__What is required__:
All lines from the one containing "The width and height of the screenshot is (1456, 814)." down to the final line of the entries below: return them exactly.

[Stored data]

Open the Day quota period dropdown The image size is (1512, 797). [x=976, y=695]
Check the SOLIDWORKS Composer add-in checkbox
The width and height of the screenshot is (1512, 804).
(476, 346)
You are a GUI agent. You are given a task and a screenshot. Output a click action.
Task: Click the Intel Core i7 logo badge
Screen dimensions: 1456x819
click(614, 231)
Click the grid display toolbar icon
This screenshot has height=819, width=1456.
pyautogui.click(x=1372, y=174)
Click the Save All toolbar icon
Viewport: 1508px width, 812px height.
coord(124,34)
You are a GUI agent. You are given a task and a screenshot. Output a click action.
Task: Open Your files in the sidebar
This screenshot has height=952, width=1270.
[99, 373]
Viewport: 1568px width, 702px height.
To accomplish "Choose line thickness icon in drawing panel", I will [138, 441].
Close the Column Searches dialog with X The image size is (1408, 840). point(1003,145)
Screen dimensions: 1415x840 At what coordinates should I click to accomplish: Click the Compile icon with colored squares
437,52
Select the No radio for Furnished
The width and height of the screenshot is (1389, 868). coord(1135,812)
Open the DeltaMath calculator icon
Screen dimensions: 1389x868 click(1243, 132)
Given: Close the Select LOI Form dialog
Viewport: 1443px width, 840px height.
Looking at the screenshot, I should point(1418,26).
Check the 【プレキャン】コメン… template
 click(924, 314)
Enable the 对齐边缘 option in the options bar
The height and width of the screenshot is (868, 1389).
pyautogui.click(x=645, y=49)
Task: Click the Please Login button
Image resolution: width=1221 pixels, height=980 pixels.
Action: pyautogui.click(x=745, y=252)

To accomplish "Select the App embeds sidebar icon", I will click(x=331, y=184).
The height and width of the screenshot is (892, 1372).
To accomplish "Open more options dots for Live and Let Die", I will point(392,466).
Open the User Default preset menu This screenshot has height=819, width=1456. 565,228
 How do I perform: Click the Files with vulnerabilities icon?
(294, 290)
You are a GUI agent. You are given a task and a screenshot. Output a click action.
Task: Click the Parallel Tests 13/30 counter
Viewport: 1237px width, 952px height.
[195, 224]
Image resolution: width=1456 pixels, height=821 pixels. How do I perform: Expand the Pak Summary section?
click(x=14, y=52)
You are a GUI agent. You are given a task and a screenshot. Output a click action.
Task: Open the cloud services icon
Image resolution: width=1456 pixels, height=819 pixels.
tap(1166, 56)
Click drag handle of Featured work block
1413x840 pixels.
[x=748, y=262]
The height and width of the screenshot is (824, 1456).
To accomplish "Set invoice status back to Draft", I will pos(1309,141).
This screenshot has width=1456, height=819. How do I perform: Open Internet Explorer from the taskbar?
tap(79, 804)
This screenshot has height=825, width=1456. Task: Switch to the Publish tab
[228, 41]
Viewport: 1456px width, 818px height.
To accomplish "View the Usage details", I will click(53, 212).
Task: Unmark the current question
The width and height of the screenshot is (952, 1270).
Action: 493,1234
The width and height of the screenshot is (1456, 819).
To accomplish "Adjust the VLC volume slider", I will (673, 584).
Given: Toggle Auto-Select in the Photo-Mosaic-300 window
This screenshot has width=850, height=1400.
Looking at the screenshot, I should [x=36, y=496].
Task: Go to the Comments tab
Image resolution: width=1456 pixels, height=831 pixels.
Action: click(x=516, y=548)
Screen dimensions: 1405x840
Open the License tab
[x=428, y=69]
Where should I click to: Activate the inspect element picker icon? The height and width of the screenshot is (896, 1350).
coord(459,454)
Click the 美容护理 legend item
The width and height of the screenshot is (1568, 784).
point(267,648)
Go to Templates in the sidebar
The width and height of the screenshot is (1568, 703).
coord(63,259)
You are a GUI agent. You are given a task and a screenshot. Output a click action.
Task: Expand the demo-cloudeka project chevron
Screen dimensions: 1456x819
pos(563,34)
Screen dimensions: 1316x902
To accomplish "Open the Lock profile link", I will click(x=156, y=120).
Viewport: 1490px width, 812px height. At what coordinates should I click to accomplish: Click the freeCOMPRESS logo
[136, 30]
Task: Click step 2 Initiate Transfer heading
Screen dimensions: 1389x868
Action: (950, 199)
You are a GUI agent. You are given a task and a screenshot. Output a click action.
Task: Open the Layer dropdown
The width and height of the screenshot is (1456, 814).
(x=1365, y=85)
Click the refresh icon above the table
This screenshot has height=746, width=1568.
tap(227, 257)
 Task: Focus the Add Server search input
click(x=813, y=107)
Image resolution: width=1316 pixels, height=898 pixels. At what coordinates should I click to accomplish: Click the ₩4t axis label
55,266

__Written response__:
The width and height of the screenshot is (1456, 814).
(x=1365, y=85)
Click the refresh icon above the table
This screenshot has height=746, width=1568.
tap(227, 257)
 Task: Focus the Add Server search input
click(x=813, y=107)
Image resolution: width=1316 pixels, height=898 pixels. At what coordinates should I click to accomplish: Click the ₩4t axis label
55,266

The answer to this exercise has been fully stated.